The British government is considering requiring people to install two contact-tracing apps before they're permitted to cross the border between Northern Ireland and the Republic of Ireland, the Telegraph reports. One app is the one developed by the UK's NHSX app, the other an app under development in the Republic.

Tech sector not immune to economic consequences of the pandemic.

A series of articles in the Wall Street Journal offer a dour appreciation of the economic effects of COVID-19. The general effects are well-known: the US Bureau of Labor Statistics reported that the nation's unemployment rose to 14.7% during April. Payrolls fell by "a historic 20.5 million workers." The economic damage of the pandemic has been severe. And the tech sector, about which optimistic hopes had been entertained, has not proven to be immune to that damage. The Journal quotes CompTIA to the effect that the IT sector lost 112,000 jobs last month, "erasing a year's worth of hiring gains." There's been more spending on cloud services, but most enterprises have placed a temporary hold on digital transformation initiatives.

Corporate IT staffs are also being reduced. A poll reported by Information Security Buzz says that a third of the companies surveyed reported reductions in IT staff. Half of them said they'd cut IT budgets. And a story in MeriTalk says that most firms are not adding cybersecurity training during the pandemic emergency.

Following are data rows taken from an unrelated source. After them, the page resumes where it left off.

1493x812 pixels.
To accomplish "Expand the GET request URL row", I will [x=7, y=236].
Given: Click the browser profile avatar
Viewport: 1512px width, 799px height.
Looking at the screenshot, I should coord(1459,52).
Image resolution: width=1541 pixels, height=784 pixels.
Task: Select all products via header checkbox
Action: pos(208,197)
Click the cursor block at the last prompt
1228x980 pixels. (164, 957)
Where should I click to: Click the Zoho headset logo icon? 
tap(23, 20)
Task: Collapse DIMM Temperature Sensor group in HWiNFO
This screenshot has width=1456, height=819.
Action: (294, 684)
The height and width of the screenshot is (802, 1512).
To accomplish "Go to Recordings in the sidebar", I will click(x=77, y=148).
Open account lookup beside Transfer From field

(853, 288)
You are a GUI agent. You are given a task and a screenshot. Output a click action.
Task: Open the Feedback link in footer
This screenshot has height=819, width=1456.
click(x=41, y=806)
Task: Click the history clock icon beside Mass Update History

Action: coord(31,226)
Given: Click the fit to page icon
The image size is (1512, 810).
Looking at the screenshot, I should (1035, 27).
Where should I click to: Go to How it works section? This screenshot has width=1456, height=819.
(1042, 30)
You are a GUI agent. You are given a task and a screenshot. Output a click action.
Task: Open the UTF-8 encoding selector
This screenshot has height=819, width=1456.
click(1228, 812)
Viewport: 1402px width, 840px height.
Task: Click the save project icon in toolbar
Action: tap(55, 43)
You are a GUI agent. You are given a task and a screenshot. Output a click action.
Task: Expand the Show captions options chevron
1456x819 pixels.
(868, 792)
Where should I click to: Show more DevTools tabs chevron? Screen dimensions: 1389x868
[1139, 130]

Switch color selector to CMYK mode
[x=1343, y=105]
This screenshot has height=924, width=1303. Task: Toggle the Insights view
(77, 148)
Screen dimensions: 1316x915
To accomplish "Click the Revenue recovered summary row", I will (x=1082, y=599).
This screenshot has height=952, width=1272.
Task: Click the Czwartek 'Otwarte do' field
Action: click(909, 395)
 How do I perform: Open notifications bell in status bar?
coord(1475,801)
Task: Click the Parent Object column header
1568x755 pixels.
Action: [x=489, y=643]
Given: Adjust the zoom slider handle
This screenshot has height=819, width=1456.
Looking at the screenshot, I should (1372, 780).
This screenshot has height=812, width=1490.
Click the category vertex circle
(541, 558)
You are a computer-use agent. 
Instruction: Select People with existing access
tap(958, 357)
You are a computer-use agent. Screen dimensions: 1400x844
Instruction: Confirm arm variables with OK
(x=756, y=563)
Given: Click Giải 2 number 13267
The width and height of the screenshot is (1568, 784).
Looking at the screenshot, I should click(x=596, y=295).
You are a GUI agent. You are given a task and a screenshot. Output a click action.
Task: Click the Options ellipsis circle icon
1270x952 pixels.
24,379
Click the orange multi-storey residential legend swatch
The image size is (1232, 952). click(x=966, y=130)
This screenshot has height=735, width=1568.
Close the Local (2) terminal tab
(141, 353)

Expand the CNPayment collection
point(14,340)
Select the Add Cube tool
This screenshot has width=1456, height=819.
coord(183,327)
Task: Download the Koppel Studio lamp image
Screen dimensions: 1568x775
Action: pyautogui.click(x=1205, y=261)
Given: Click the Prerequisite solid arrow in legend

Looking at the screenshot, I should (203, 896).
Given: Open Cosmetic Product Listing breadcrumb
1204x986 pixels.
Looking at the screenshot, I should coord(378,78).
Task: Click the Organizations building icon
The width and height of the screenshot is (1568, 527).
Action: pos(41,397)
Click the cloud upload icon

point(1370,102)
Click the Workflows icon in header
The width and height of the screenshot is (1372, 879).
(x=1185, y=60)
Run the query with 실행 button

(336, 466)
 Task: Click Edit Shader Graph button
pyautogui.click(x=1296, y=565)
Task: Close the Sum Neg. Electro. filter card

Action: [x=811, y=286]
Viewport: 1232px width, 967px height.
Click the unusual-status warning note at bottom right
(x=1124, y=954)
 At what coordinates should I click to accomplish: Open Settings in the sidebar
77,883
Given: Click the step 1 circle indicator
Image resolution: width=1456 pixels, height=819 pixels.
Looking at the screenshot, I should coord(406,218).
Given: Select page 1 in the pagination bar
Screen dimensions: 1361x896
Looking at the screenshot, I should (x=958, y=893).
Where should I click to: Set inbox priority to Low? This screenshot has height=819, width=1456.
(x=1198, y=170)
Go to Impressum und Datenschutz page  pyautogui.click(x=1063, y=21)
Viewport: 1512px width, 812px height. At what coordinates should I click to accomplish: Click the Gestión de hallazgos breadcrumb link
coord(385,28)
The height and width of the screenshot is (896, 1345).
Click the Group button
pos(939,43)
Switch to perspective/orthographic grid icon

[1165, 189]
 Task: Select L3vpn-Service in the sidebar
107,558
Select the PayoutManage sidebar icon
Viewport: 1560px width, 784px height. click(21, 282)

Social media and conspiracy theories.

For all their efforts at deplatforming conspiracy theorists, the ability of social media accounts to monetize their content by maximizing clicks, views, and other engagement has outrun the ability of the social media to moderate content and exclude fringe theories from their services. MIT Technology Review sees conspiracy theory as being especially deeply rooted in "YouTube culture."